[[ DATA, beginning ]]

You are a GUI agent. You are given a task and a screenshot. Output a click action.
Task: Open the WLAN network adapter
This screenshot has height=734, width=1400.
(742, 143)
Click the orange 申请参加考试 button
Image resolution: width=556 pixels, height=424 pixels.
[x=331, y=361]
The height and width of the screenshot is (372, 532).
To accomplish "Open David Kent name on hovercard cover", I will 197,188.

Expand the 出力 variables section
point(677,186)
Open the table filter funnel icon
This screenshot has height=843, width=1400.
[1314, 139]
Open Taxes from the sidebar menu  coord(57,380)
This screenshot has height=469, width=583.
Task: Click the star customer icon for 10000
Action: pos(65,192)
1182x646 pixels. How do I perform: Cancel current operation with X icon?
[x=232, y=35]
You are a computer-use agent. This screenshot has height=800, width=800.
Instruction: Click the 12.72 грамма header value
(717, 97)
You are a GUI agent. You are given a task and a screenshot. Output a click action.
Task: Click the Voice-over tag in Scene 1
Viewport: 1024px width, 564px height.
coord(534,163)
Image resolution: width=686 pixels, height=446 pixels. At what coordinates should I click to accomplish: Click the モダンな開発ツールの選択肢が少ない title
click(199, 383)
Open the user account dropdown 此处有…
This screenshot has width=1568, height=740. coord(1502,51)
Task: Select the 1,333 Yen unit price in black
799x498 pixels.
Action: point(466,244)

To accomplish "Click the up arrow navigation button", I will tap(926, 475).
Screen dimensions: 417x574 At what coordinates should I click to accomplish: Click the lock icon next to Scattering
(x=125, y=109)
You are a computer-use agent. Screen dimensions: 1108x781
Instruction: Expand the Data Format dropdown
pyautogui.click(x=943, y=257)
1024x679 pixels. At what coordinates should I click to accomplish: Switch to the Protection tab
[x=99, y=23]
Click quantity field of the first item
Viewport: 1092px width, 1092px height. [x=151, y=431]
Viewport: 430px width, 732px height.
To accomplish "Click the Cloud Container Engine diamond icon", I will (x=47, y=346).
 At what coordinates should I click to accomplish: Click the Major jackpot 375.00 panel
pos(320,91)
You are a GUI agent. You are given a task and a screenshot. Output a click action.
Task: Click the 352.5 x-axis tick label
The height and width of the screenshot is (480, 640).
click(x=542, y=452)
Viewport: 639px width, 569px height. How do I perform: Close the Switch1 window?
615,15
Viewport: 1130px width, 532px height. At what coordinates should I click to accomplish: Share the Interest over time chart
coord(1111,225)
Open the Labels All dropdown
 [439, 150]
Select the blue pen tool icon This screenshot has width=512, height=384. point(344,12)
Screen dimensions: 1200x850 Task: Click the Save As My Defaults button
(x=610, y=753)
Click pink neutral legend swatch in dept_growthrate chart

[[ DATA, end ]]

■ **EXERCISE REQUIREMENTS**:
All of the entries, from the first line to the last, should be duplicated exactly.

■ **EXPECTED ANSWER**:
You are a GUI agent. You are given a task and a screenshot. Output a click action.
Task: Open the WLAN network adapter
This screenshot has height=734, width=1400.
(742, 143)
Click the orange 申请参加考试 button
Image resolution: width=556 pixels, height=424 pixels.
[x=331, y=361]
The height and width of the screenshot is (372, 532).
To accomplish "Open David Kent name on hovercard cover", I will 197,188.

Expand the 出力 variables section
point(677,186)
Open the table filter funnel icon
This screenshot has height=843, width=1400.
[1314, 139]
Open Taxes from the sidebar menu  coord(57,380)
This screenshot has height=469, width=583.
Task: Click the star customer icon for 10000
Action: pos(65,192)
1182x646 pixels. How do I perform: Cancel current operation with X icon?
[x=232, y=35]
You are a computer-use agent. This screenshot has height=800, width=800.
Instruction: Click the 12.72 грамма header value
(717, 97)
You are a GUI agent. You are given a task and a screenshot. Output a click action.
Task: Click the Voice-over tag in Scene 1
Viewport: 1024px width, 564px height.
coord(534,163)
Image resolution: width=686 pixels, height=446 pixels. At what coordinates should I click to accomplish: Click the モダンな開発ツールの選択肢が少ない title
click(199, 383)
Open the user account dropdown 此处有…
This screenshot has width=1568, height=740. coord(1502,51)
Task: Select the 1,333 Yen unit price in black
799x498 pixels.
Action: point(466,244)

To accomplish "Click the up arrow navigation button", I will tap(926, 475).
Screen dimensions: 417x574 At what coordinates should I click to accomplish: Click the lock icon next to Scattering
(x=125, y=109)
You are a computer-use agent. Screen dimensions: 1108x781
Instruction: Expand the Data Format dropdown
pyautogui.click(x=943, y=257)
1024x679 pixels. At what coordinates should I click to accomplish: Switch to the Protection tab
[x=99, y=23]
Click quantity field of the first item
Viewport: 1092px width, 1092px height. [x=151, y=431]
Viewport: 430px width, 732px height.
To accomplish "Click the Cloud Container Engine diamond icon", I will (x=47, y=346).
 At what coordinates should I click to accomplish: Click the Major jackpot 375.00 panel
pos(320,91)
You are a GUI agent. You are given a task and a screenshot. Output a click action.
Task: Click the 352.5 x-axis tick label
The height and width of the screenshot is (480, 640).
click(x=542, y=452)
Viewport: 639px width, 569px height. How do I perform: Close the Switch1 window?
615,15
Viewport: 1130px width, 532px height. At what coordinates should I click to accomplish: Share the Interest over time chart
coord(1111,225)
Open the Labels All dropdown
 [439, 150]
Select the blue pen tool icon This screenshot has width=512, height=384. point(344,12)
Screen dimensions: 1200x850 Task: Click the Save As My Defaults button
(x=610, y=753)
Click pink neutral legend swatch in dept_growthrate chart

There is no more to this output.